### Items
···

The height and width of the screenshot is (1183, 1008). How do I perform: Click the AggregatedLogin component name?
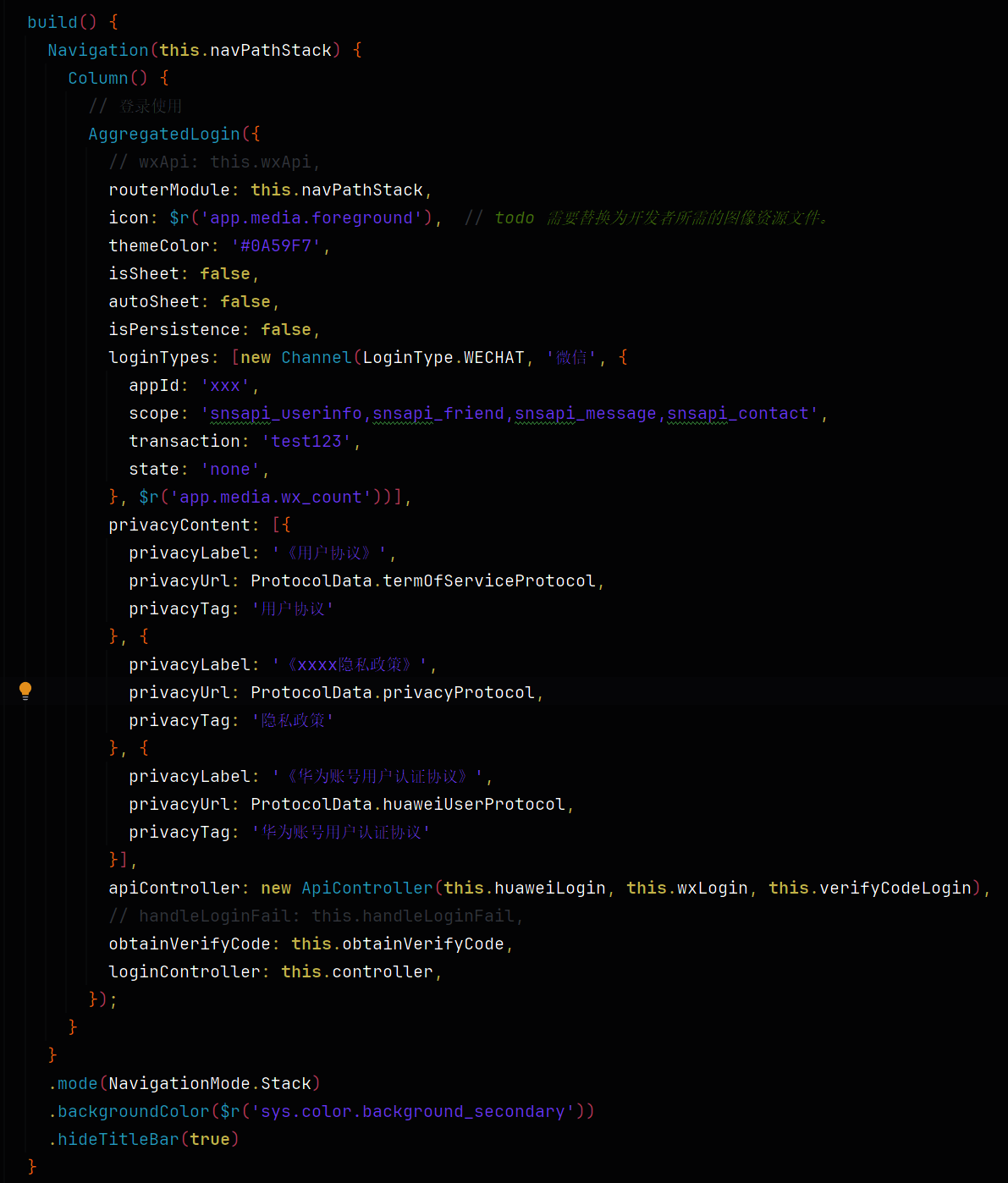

···

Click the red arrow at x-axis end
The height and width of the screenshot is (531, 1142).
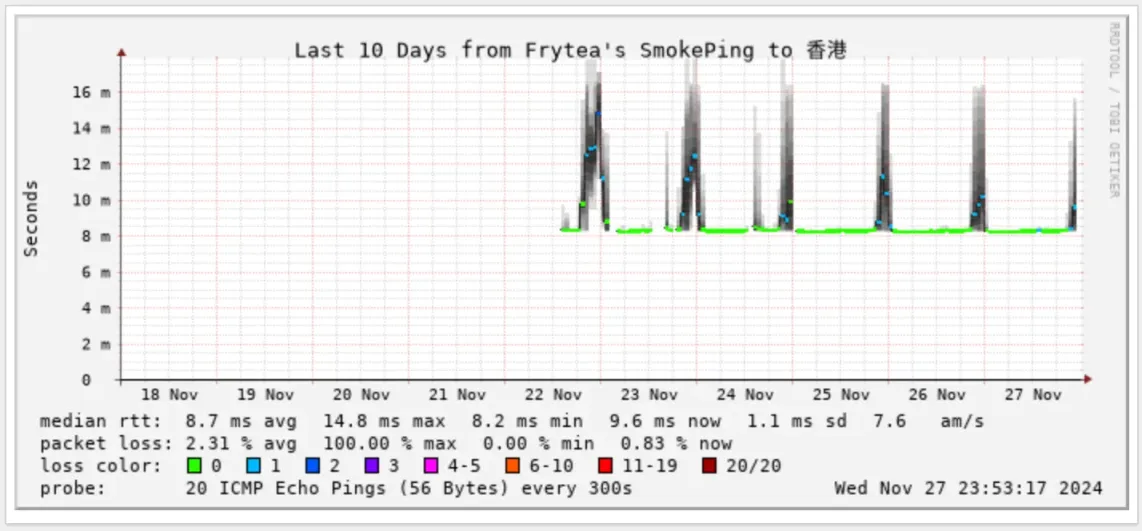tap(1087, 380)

···

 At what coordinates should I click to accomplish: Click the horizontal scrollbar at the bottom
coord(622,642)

···

Reproduce the lines that begin at the one containing "At what coordinates" and end with the one containing "coord(622,642)", swapping "horizontal" for "vertical" and changing nothing else.

 At what coordinates should I click to accomplish: Click the vertical scrollbar at the bottom
coord(622,642)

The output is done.